Explanation of Responses:

* If the form is filed by more than one reporting person, see Instruction 4(b)(v).
** Intentional misstatements or omissions of facts constitute Federal Criminal Violations. See 18 U.S.C. 1001 and 15 U.S.C. 78ff(a).
(1) Represents shares of common stock issuable pursuant to Restricted Stock Units (RSUs), previously granted on August 6, 2014, and earned from performance ("earned RSUs") based on the achievement of certain performance metrics during the fiscal year ended June 30, 2015, as determined on July 23, 2015. 25% of the earned RSUs vest on July 24, 2015, and the remaining earned RSUs vest quarterly thereafter over a period of 3 years.
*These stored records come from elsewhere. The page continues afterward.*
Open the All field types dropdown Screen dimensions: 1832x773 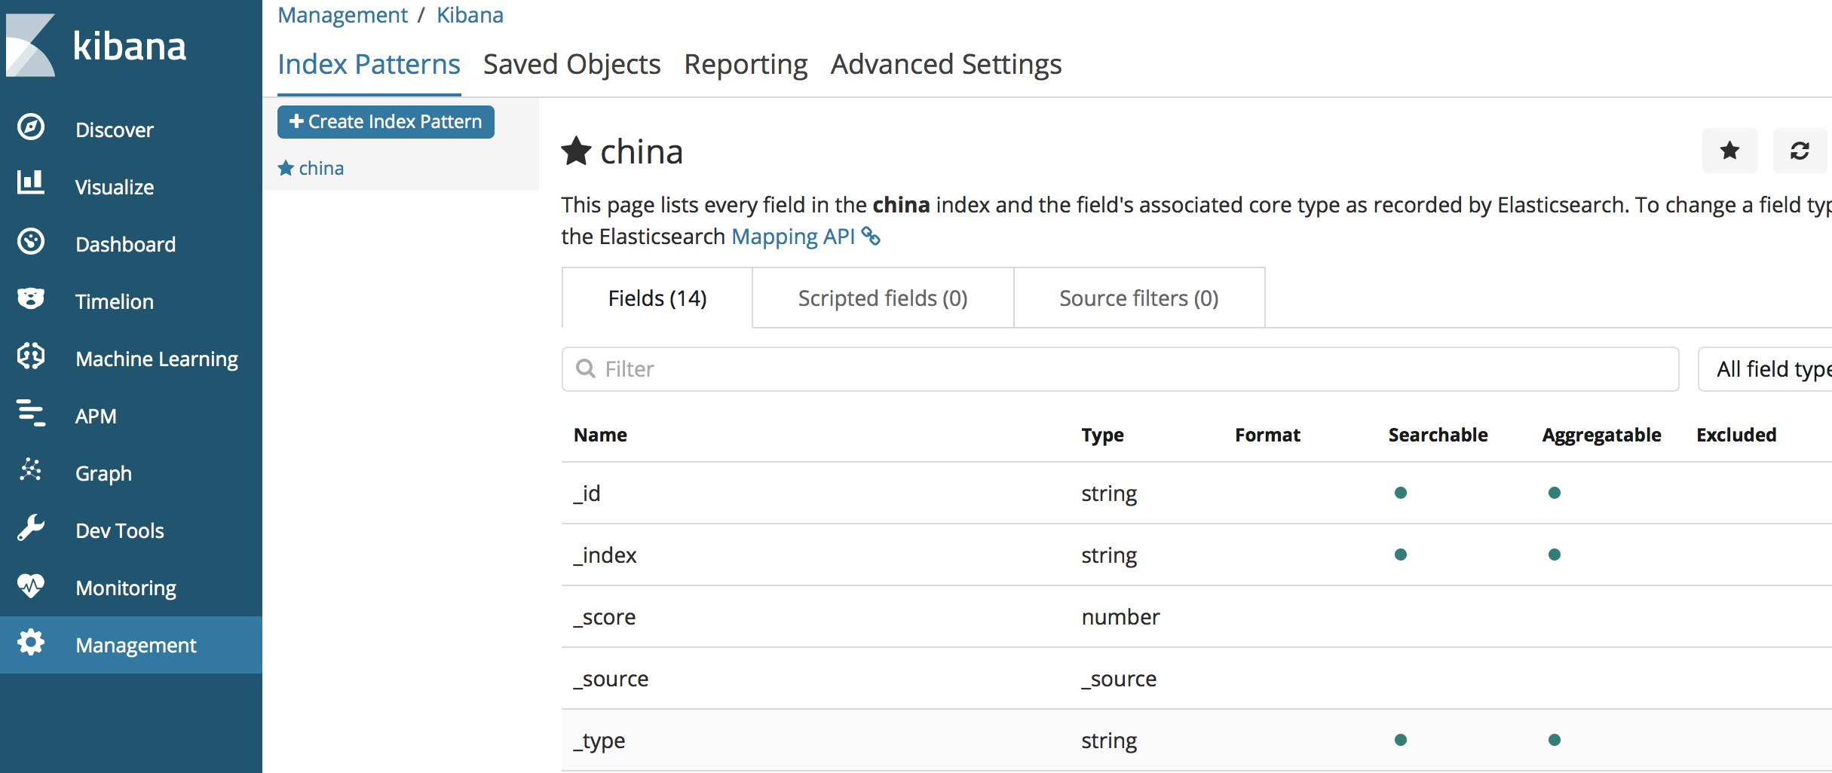point(1768,369)
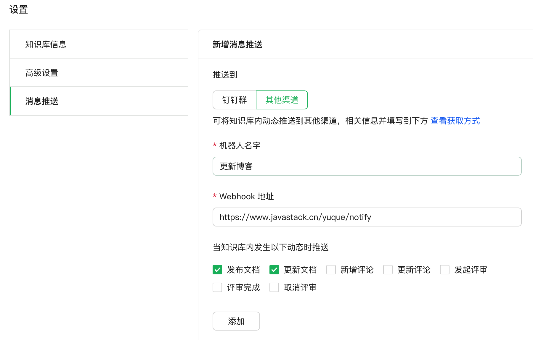The width and height of the screenshot is (533, 340).
Task: Check the 发起评审 option
Action: (x=445, y=270)
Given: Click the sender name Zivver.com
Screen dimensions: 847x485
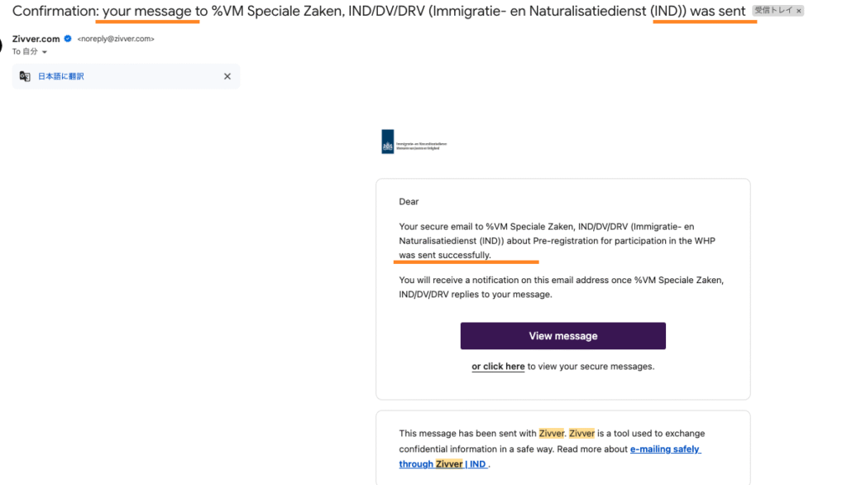Looking at the screenshot, I should tap(36, 39).
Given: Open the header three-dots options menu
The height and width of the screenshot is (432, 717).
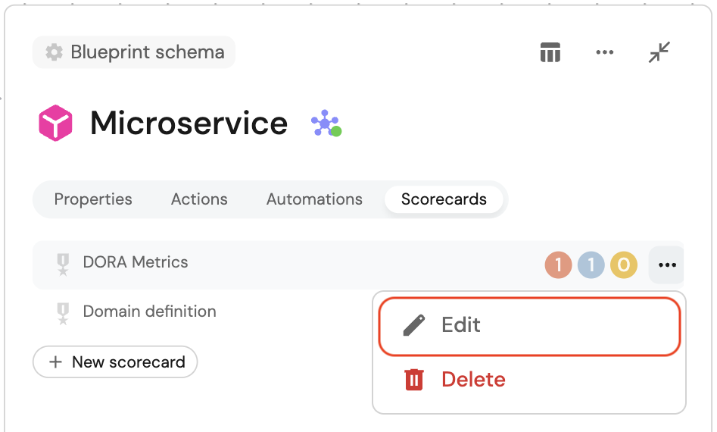Looking at the screenshot, I should click(604, 52).
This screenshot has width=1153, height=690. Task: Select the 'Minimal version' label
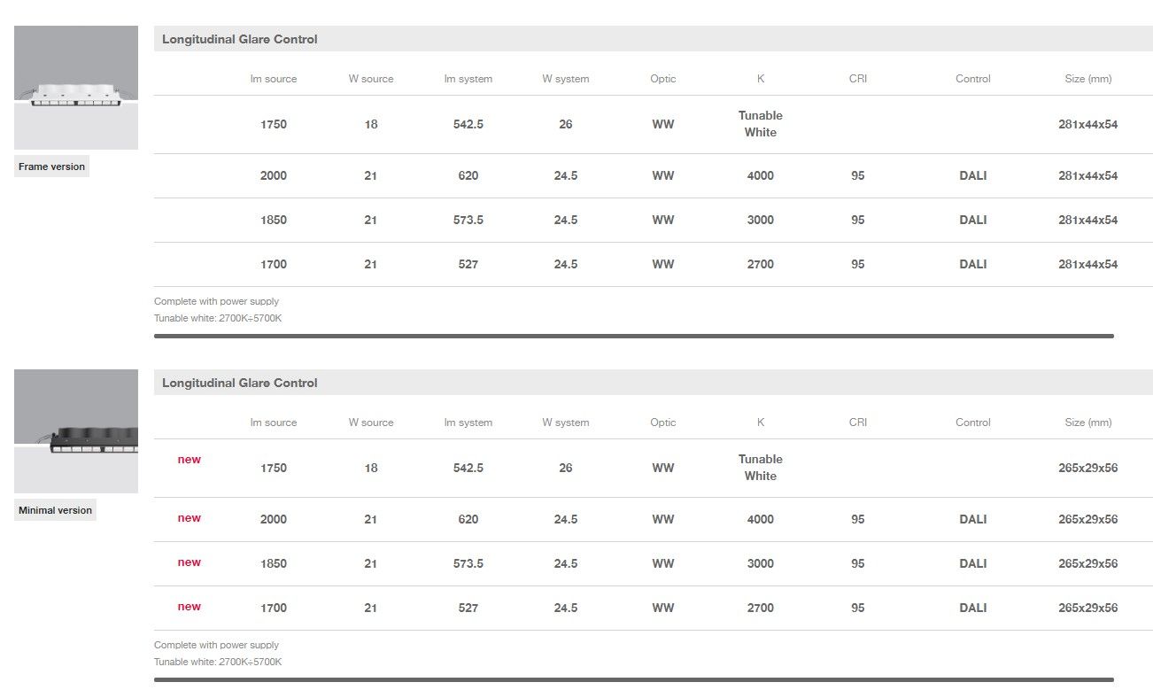point(55,510)
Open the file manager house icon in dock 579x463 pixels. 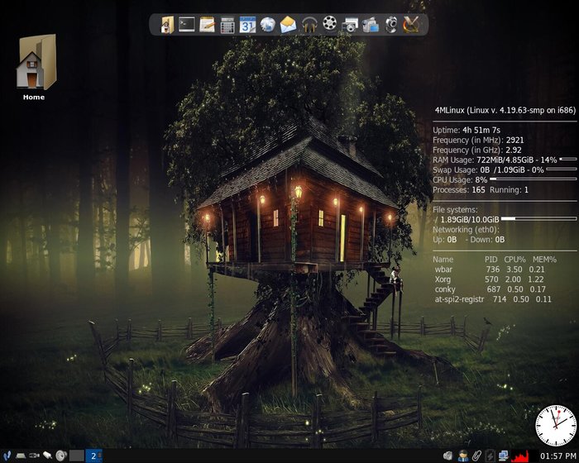pos(168,25)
(2) Exempt transaction pursuant to Section 16b-3 for payment of exercise price or tax liability by delivering or withholding securities incident to the receipt, exercise or vesting of a security issued in accordance with Rule 16b-3. All of the shares reported as disposed of in this Form 4 were relinquished to the Issuer by the Reporting Person and cancelled by the Issuer in exchange for the Issuer's agreement to pay federal and state tax withholding obligations of the Reporting Person resulting from the vesting of RSUs. The Reporting Person did not sell or otherwise dispose of any of the shares in this Form 4 for any reason other than to cover required taxes.
(3) Represents shares of common stock that are issuable pursuant to a RSU award. 100% of the RSUs vest on August 10, 2016.
(4) Shares held by Mr. Valenti's children.
(5) Represents shares of common stock that are issuable pursuant to a performance RSU award with a grant date of July 25, 2015. Subject to the achievement of a target stock price (the "performance condition") prior to the expiration date of August 10, 2019, 25% of the RSUs vest on August 10, 2016, and the remaining RSUs vest quarterly thereafter over a period of 3 years, but in no event will vesting occur earlier than the date the performance condition is met.